I did actually believe her though - she seemed fairly genuine at the time.

There were other things but we don't really need to go into all that here.


----------



## harrison (Apr 14, 2012)

truant said:


> No one's ever called me good-looking, but I wouldn't believe them if they did, haha.
> 
> The only nice things people ever say are that I'm "nice" and that I'm "smart."
> 
> ...


You're obviously very bright @truant. You're also very articulate and can put your arguments together very clearly. High school is bull**** - and from what you've said before you had quite a few other things to contend with at the time.

You also seem like a kind person - I've never seen you go out of your way to be hurtful on here.

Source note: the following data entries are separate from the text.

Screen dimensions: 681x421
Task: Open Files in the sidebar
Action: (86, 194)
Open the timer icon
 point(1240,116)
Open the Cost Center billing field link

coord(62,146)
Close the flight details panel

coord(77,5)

That's a big plus in my book.


----------



## Saeta (Jul 31, 2018)

I get very embarrassed when someone compliments me and a lot of times I have to fight the urge to tell them they're wrong. I get told on occasion that I'm good looking, which I absolutely do not think is true. Mostly by guys who say I'm their type. My type is like the complete opposite of me, so it's hard for me to see myself as desirable.


----------



## truant (Jul 4, 2014)

Thanks @harrison .


----------



## WillYouStopDave (Jul 14, 2013)

My mother always tells me things like "you're very smart" (which is definitely not true except possibly in a very limited range of topics) but I don't believe she really thinks so because whenever I try to tell her anything (that I actually know for a fact is true) she doesn't listen to me and argues about it and essentially tells me to shut up. If she never believes anything I tell her, she is lying when she tells me she thinks I'm the slightest bit intelligent. She is smarmy and deceitful like that.


----------



## ScorchedEarth (Jul 12, 2014)

Yeah, I've been called smart and I've never believed it. I've always been behind my peers in maturity and intellect, but sadly not enough to be unaware of it.


----------



## Persephone The Dread (Aug 28, 2010)

I'm kind of an *******, so I tend to piss people off moreso online, and I mostly remember the **** things people say to me.

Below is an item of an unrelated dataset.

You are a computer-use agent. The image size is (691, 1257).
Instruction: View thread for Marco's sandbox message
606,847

A few people on YT recently have said that my content is the best thing they're watching right now or something to that effect which seems unlikely.


----------



## Shrinking_Violet (Jan 24, 2021)

I've had plenty of people over the years tell me that I'm beautiful but nope. People have also told me that I'm nice but also nope.


----------



## Starcut83 (Feb 13, 2021)

When people "tell" me they like me...never had it said directly to me but in their actions of almost gravitating towards me and seemingly wanting be around me...I'm always skeptical.


When someone asks me why I'm not talking much and I tell them I have social anxiety and they say something like "I wouldn't of known if you hadn't told me."


----------



## Blue Dino (Aug 17, 2013)

"Yeah yeah.. I've missed you." 

"Let's do this again next week. I'm down for it!"


----------



## RenegadeReloaded (Mar 12, 2011)

I was told by several people that I look like under 30 years old.


----------